**SHORT PROBLEM:** Give back, word for word, the stretch of the beekeeping advice below that starts with the words containing "Second: sort the" and ends with "readable and understandable.".

Start of EXCERPT PROVIDED

Once you have all the queens sorted then you are ready to makeup mating nucs or kill off queens or some combination thereof. For the mating nucs, put one caged virgin each of the new nuc(s). Leave her caged for 3 days. Go back and put your choice of candy or marshmallow. Use a thin layer, one the nuc population can work through rather quickly. Then leave undisturbed for at least 2 weeks. Come back and check for success/failure by being blessed with a new laying queen or met with disappointment of a lost/failed queen. Hope for 10%-50% return your time and efforts. Combine the resources from the failures with the successes, setting them up in your standard hive body and configuration. Next, walk away entirely and leave them all bee. Come back in 2 months to find either a well organized robust hive or a runt hive or a problem hive. Promptly kill off the runts and any problem colonies. Promote only the self supporting strongest hives. Do not nurse along dainty wimpy colonies. Make ready what is left for the coming winter.
First: assess your numbers and your capabilities and how much time you are willing to commit to this. The hardest part is drawing that line and cutoff point. Resist the temptation.
Second: sort the queens as suggested
Third: makeup the nucs and carry on as would normally do with your queen rearing and hive building operations
Hope that is all readable and understandable.
Hope that helps!
Good luck with it, but most importantly have fun!

End of EXCERPT PROVIDED
Start of AVAILABLE DATA

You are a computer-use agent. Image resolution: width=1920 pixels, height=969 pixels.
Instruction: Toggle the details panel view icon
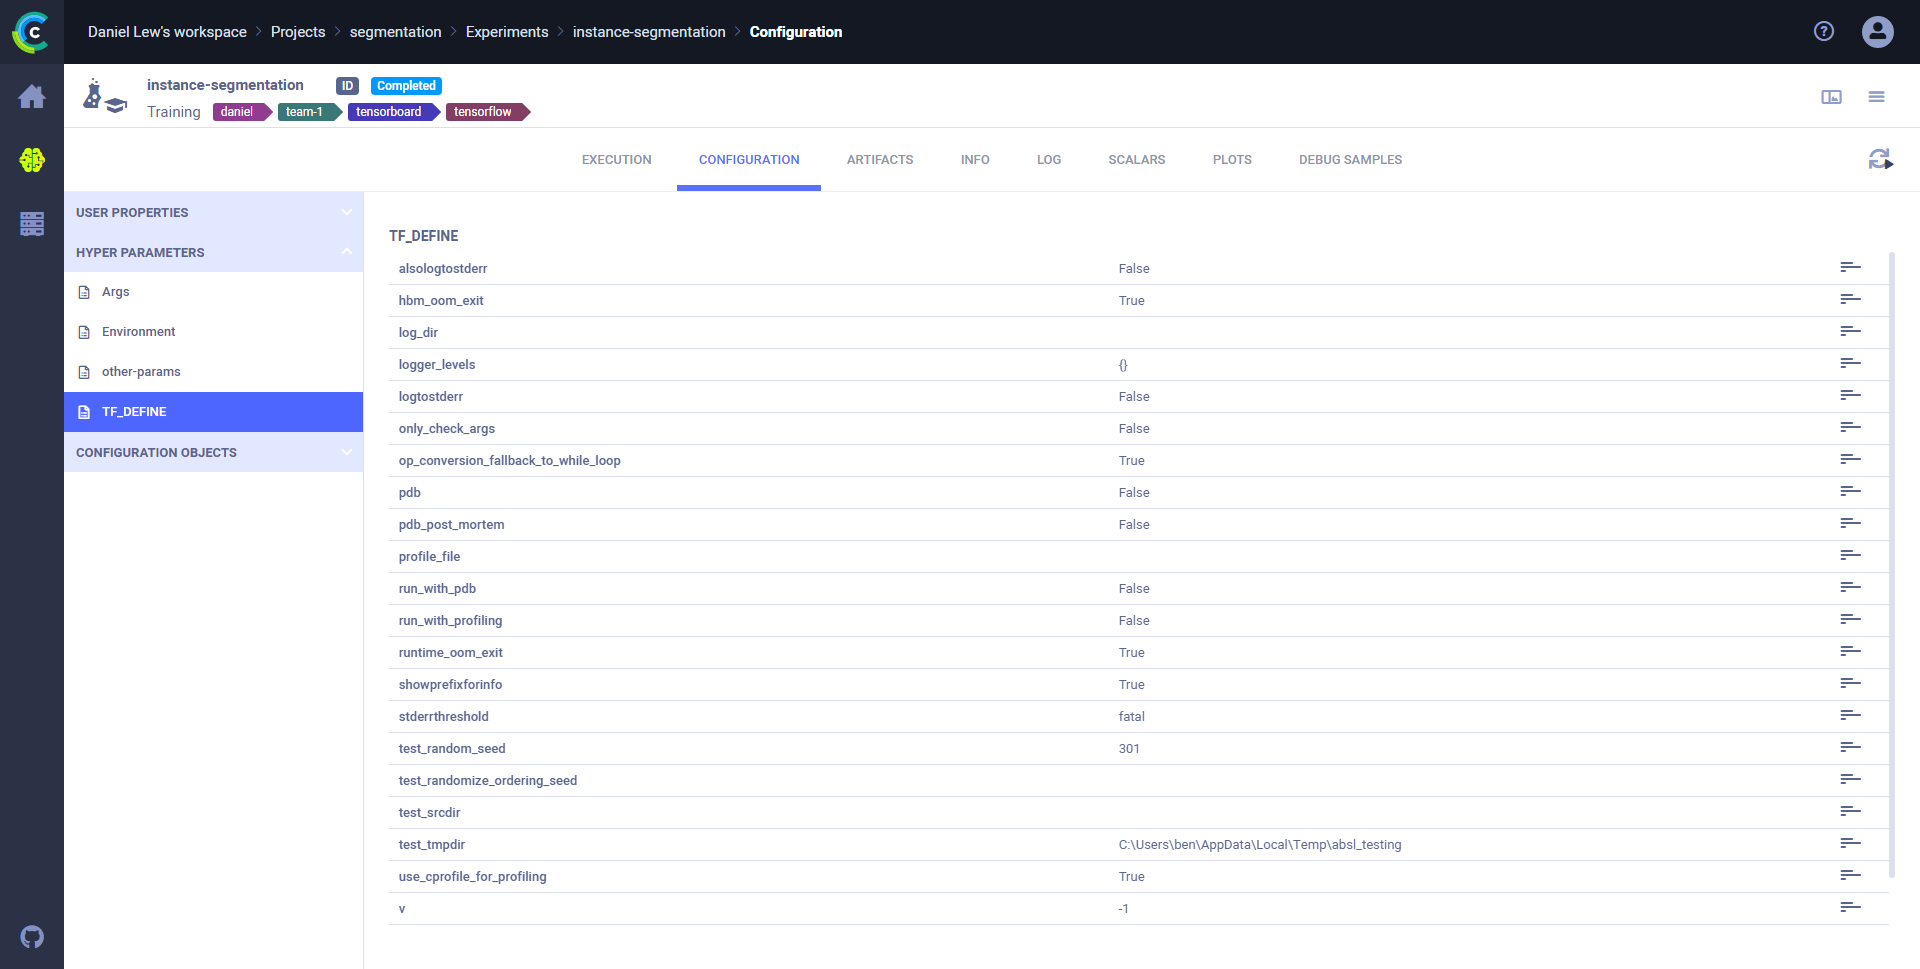coord(1831,97)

End of AVAILABLE DATA

**WRITTEN ANSWER:**
Second: sort the queens as suggested
Third: makeup the nucs and carry on as would normally do with your queen rearing and hive building operations
Hope that is all readable and understandable.